Headache in children with sickle cell disease: prevalence and associated factors.

OBJECTIVE

To compare the prevalence of frequent headache in children with sickle cell disease (SCD) to that of black control subjects and to assess factors associated with headache in SCD.

STUDY DESIGN

In this cross-sectional study, a headache questionnaire was administered to subjects with SCD and black control subjects. Subjects answered supplementary questions about SCD complications. Clinical and radiographic information were abstracted from medical charts for subjects with SCD.

RESULTS

Children (n = 241) with SCD and 141 control subjects were studied; 32.4% (95% CI 26.5%-38.7%) of subjects with SCD reported having headaches at least weekly, similar to control subjects at 27% (95% CI 19.8%-35.1%, P = NS); however, in children <13 years, headache was more common in subjects with SCD than in control subjects (24% vs 9.7%, P = .013). The prevalence of headache was similar among the different SCD genotypes.

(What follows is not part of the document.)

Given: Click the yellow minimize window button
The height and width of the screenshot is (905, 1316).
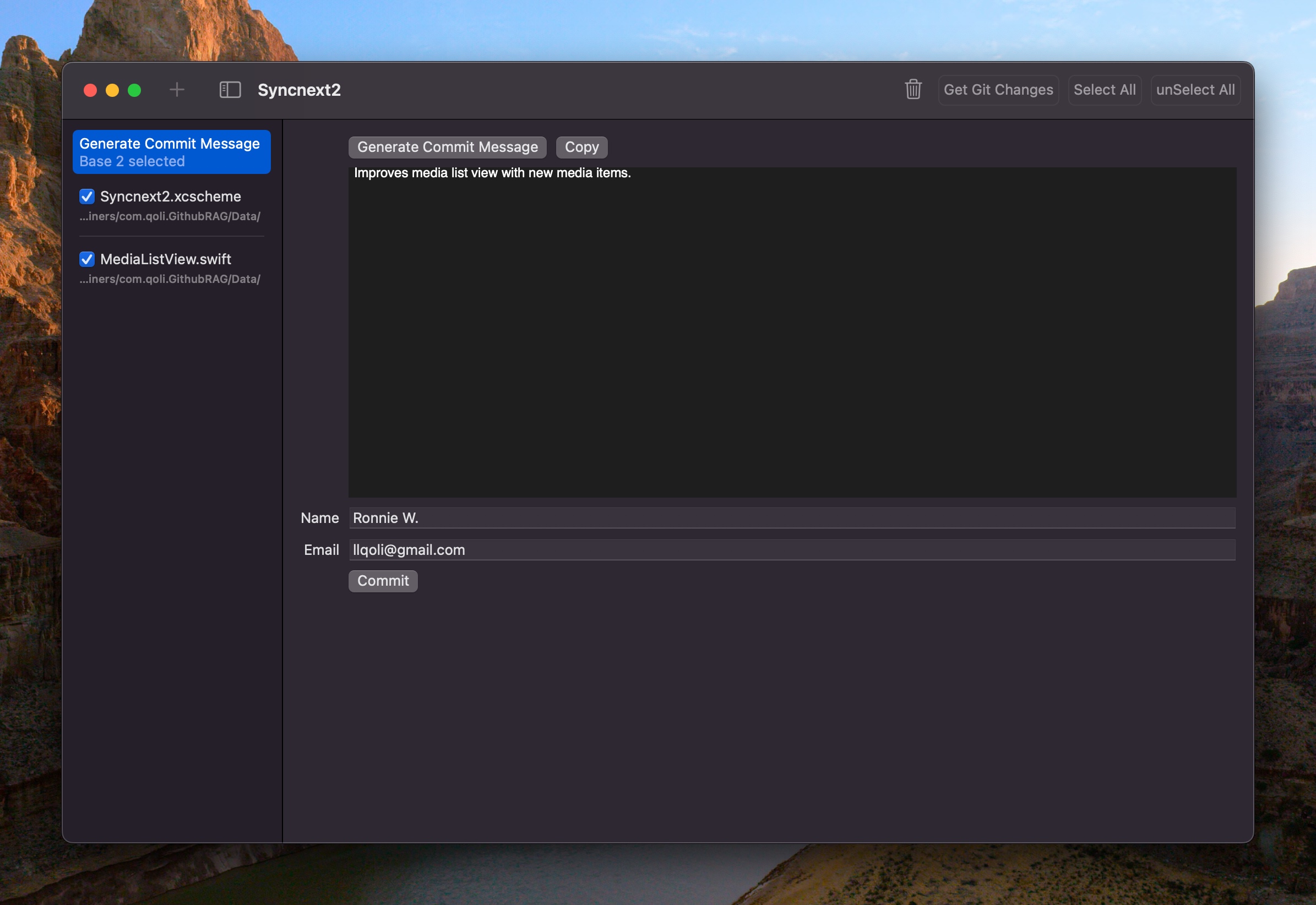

Factors associated with frequent headaches in subjects with SCD included older age, frequent vaso-occlusive pain episodes, symptoms of obstructive sleep apnea, and cerebral vessel stenosis detected by magnetic resonance angiography.

CONCLUSION

The prevalence of headaches in children with SCD is similar to the general population; however, younger children with SCD report headaches more frequently than control subjects. The cause of headache is likely multifactorial, and SCD-specific factors may contribute.